-- Opening Marker --
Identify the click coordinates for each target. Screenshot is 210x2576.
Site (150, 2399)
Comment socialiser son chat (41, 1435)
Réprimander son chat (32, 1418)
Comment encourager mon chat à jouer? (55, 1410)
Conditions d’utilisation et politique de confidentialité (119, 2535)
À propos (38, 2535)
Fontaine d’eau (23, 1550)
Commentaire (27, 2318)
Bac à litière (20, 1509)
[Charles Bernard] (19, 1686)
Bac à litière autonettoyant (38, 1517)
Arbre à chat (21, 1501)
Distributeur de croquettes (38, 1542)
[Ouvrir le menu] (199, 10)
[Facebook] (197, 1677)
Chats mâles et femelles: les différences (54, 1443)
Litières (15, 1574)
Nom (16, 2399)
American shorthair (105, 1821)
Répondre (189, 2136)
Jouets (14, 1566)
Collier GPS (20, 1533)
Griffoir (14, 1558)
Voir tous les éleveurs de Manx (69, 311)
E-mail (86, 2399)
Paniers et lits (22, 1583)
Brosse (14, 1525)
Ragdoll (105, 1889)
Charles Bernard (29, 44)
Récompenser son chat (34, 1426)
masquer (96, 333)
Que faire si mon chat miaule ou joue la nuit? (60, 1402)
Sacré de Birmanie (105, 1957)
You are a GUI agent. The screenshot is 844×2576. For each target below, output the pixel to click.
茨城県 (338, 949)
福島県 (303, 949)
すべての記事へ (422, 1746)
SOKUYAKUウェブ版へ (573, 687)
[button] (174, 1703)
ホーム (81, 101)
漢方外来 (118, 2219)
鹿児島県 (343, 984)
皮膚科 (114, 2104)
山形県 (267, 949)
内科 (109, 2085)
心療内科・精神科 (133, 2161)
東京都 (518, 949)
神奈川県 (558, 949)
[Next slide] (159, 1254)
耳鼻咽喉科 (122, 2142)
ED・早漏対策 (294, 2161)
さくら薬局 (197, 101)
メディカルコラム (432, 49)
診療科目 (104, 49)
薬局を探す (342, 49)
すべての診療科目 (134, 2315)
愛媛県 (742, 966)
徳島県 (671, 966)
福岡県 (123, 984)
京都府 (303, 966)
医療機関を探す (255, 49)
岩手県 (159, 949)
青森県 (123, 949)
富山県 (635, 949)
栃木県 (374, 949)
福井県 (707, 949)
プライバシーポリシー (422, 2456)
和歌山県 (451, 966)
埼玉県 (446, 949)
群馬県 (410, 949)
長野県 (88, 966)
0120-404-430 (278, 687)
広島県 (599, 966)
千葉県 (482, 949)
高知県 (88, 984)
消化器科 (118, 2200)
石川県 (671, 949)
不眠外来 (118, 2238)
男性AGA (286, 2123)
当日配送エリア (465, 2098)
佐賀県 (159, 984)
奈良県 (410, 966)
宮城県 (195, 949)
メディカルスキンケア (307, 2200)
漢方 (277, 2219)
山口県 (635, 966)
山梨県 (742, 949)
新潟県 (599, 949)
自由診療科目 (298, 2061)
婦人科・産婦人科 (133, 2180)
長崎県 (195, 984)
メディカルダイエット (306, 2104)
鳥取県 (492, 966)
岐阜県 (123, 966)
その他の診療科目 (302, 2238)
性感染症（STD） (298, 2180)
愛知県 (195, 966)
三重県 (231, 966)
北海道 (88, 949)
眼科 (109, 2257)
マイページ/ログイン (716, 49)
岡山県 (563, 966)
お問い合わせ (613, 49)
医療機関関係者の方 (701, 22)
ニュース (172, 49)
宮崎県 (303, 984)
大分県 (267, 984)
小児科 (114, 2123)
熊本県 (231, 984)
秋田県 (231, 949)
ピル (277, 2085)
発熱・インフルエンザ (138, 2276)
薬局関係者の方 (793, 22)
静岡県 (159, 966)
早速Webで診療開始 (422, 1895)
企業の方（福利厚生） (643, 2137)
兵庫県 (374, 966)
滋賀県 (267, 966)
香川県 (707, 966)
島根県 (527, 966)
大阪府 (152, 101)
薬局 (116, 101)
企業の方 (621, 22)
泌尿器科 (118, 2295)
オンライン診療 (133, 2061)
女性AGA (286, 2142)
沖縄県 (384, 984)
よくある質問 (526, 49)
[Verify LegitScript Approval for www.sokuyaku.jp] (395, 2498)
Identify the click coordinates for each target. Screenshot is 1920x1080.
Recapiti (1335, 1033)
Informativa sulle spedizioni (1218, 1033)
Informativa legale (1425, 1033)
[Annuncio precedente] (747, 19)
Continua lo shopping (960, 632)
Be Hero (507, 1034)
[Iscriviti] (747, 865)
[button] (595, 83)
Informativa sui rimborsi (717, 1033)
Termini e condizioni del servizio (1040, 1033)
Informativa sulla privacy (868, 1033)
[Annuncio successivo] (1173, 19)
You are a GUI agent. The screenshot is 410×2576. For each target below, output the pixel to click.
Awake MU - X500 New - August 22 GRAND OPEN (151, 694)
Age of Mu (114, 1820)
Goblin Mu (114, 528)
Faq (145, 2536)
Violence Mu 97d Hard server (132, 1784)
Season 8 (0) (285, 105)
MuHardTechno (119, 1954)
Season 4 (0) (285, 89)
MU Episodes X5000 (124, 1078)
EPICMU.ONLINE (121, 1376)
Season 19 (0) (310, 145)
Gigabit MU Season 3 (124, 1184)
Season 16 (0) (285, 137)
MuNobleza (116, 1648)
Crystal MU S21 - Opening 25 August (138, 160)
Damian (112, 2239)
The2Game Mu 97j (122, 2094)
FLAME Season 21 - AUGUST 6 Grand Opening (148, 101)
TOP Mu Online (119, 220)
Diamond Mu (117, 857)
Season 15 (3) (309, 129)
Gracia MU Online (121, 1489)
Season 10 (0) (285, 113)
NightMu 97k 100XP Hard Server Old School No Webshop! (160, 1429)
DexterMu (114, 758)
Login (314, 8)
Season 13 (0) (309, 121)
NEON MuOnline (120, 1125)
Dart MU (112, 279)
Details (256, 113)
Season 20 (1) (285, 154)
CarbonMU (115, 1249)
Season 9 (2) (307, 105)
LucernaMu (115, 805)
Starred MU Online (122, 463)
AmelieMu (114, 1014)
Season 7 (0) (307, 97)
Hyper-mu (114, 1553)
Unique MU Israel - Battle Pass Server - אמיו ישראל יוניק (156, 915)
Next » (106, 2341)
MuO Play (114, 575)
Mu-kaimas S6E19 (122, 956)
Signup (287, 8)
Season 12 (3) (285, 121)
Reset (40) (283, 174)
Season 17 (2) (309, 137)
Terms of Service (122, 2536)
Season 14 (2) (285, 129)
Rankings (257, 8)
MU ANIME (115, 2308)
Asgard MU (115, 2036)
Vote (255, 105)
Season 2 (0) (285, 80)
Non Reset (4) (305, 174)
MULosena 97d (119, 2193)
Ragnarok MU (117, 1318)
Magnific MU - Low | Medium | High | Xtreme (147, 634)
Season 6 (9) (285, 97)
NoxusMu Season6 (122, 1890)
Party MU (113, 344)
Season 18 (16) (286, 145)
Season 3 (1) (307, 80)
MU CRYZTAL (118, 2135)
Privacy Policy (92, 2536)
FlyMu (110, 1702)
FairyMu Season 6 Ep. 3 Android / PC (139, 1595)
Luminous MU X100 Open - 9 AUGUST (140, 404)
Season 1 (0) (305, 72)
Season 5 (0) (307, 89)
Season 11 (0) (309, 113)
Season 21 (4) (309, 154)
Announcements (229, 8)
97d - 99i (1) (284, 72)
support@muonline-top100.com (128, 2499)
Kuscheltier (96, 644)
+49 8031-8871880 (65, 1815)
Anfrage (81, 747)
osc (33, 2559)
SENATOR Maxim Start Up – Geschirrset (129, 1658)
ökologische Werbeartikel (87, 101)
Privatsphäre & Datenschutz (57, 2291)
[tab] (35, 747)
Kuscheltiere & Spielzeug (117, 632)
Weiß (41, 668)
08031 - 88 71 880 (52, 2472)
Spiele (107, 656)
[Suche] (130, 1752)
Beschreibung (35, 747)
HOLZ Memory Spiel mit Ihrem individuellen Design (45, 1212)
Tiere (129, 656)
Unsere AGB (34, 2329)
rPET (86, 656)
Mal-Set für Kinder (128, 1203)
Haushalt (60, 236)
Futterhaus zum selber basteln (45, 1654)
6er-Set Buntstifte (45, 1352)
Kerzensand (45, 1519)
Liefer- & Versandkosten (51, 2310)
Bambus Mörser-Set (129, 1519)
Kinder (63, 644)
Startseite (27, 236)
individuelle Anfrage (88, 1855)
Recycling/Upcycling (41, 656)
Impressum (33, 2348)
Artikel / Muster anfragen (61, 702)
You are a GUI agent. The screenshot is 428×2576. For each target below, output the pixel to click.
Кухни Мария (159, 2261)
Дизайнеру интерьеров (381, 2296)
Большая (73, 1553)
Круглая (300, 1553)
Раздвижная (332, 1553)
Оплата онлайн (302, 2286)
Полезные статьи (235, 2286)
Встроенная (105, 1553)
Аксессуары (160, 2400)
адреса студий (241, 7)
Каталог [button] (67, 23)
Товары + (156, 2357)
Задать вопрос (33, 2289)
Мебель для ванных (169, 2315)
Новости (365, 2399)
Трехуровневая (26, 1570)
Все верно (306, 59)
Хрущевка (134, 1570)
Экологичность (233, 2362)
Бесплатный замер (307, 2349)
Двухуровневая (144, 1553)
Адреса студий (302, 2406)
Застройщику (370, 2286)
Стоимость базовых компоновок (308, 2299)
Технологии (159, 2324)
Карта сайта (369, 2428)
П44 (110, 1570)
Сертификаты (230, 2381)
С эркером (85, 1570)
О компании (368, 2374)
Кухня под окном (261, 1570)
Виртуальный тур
-- Closing Marker --
» **ASSIGNMENT**
Write out the listing exactly from its first line to the line containing "Paniers et lits (22, 1583)". Both of those lines belong in the answer.

» **SOLUTION BELOW**
Identify the click coordinates for each target. Screenshot is 210x2576.
Site (150, 2399)
Comment socialiser son chat (41, 1435)
Réprimander son chat (32, 1418)
Comment encourager mon chat à jouer? (55, 1410)
Conditions d’utilisation et politique de confidentialité (119, 2535)
À propos (38, 2535)
Fontaine d’eau (23, 1550)
Commentaire (27, 2318)
Bac à litière (20, 1509)
[Charles Bernard] (19, 1686)
Bac à litière autonettoyant (38, 1517)
Arbre à chat (21, 1501)
Distributeur de croquettes (38, 1542)
[Ouvrir le menu] (199, 10)
[Facebook] (197, 1677)
Chats mâles et femelles: les différences (54, 1443)
Litières (15, 1574)
Nom (16, 2399)
American shorthair (105, 1821)
Répondre (189, 2136)
Jouets (14, 1566)
Collier GPS (20, 1533)
Griffoir (14, 1558)
Voir tous les éleveurs de Manx (69, 311)
E-mail (86, 2399)
Paniers et lits (22, 1583)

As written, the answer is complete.